--- Supplied text ---
"""

In relation to those matters, orders have been made earlier today to deal with some aspects by consent. I do not propose to repeat the matters which were the subject of agreement other than to note that those orders have already been made.
The issues, however, remaining in dispute between the parties are as follows:
(1)Firstly, whether an injunction in relation to the applicant making derogatory comments or publishing any derogatory information about the respondent ought be made;
(2)Secondly, an oral application made late in the day today at the applicant's end to deal with the proceeds and/or potential proceeds from Supreme Court litigation, the subject of which I will discuss later in these reasons.
The parties are otherwise agreed that the matter ought come back before the court within short to medium compass for further case management and, in particular, that that date should be with sufficient time for the parties to file further material with the court and for issues pertaining to the Supreme Court litigation to be crystallised.
I will return to the issues in dispute shortly. At this juncture, however, more needs to be understood about the matter generally. Without going into significant detail, it is important to understand that there are various entities which are controlled by the respondent and, to some degree, by the applicant.
Those entities are as follows: H Pty Ltd, of which has shares held as follows: 204 shares held by G Pty Ltd, which is a non-trading entity of which the husband is the sole director and shareholder; 98 shares are held by M Pty Ltd, of which an unrelated third party owns and controls; and a further 98 shares held by N Pty Ltd which again is held by an unrelated party.
So far as H Pty Ltd is concerned, at the present moment, the company has four directors. Those directors are the applicant, the respondent, Mr K and Mr L. In addition to the two entities, namely, H Pty Ltd and G Pty Ltd, there is additionally a family trust, the Roy Family Trust, of which G Pty Ltd is the trustee and the parties, together with their adult children (who are not children of the relationship), are each beneficiaries.

"""

--- Entries ---
"""

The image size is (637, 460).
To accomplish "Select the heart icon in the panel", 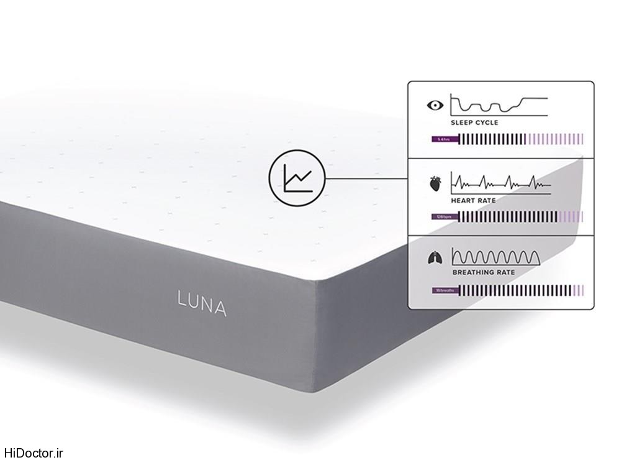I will pos(436,183).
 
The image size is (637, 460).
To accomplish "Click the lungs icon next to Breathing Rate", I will pos(436,255).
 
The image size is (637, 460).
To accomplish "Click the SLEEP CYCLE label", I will pos(474,123).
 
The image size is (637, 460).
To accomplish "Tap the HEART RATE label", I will pos(473,201).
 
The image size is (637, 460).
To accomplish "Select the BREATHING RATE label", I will pos(482,272).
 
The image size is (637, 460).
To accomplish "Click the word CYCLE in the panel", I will pos(486,123).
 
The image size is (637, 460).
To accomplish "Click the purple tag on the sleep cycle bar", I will pos(445,139).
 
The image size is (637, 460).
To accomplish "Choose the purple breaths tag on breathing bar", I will pos(445,290).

"""

--- What to do ---
Write the next part of the court judgment about the parties' dispute and their companies, starting after its final sentence.

--- Result of this exercise ---
It is significant to understand at this juncture that there is significant dispute and controversy in relation to H Pty Ltd and its ownership, its control and the value of its assets. That controversy is not one about which I propose to go into any significant detail in these reasons, as it is not necessary to do so, other than to understand for present purposes that there is ongoing litigation in the Supreme Court, and that litigation involves the respondent, Mr K, Mr L and the entities that they each control to hold their shareholding in H Pty Ltd. That litigation, the court is told, has a trial date in late 2023.
It is also important to understand that the assets of H Pty Ltd are properties located over several certificates of title on C Street. Those properties include the home in which the applicant resides pursuant to orders made by a registrar on 17 November 2021, together with the trading businesses of H Pty Ltd.
Little is known in this court about the litigation in the Supreme Court. That is in circumstances where the respondent today acknowledges that the applicant, as a director of H Pty Ltd and her capacity as director and/or in her capacity as secretary of that entity, would and should be entitled to that information. Orders, however, have been made by consent earlier today for disclosure in relation to those court proceedings by the respondent in circumstances where the respondent acknowledges through his counsel today that discovery provided for by r 6.06 of the Federal Circuit and Family Court of Australia (Family Law) Rules 2021 (Cth) (“the Rules”) would mandate that that information is discoverable by the respondent to the applicant.
Whatever the case may be, however, distilled into its simplest form, the dispute between these parties, which is overshadowed by the Supreme Court litigation, appears to be as follows:
(1)The applicant wishes to retain in any overall settlement of the financial dispute between the parties, at least, the home located at C Street;
(2)The applicant appears to wish to continue her current employment by H Pty Ltd;
(3)The respondent, however, wishes to assume sole control of H Pty Ltd and implicitly in doing so, he wishes to have the applicant removed as a director of that company.
(4)Additionally and inferentially, it appears that the respondent does not wish to have the applicant employed in that business.
The litigation in the Supreme Court overshadows these proceedings. It is agreed between the parties - me having raised with them today in a direct way - that the Supreme Court litigation and any outcome of that litigation will have a resulting impact upon the property available for division between the parties in these proceedings. Thus, in circumstances where the Supreme Court litigation is ongoing, until those matters are finalised in some way, this court is hamstrung in progressing the litigation in this court.
Be that as it may, over the luncheon adjournment, the applicant's counsel was able to take further instructions from the applicant. The applicant advised her counsel that she had been advised by one of the other directors of H Pty Ltd, namely Mr K or Mr L, or an agent on their behalf, that the Supreme Court litigation appeared to be resolved and that terms of settlement were being finalised.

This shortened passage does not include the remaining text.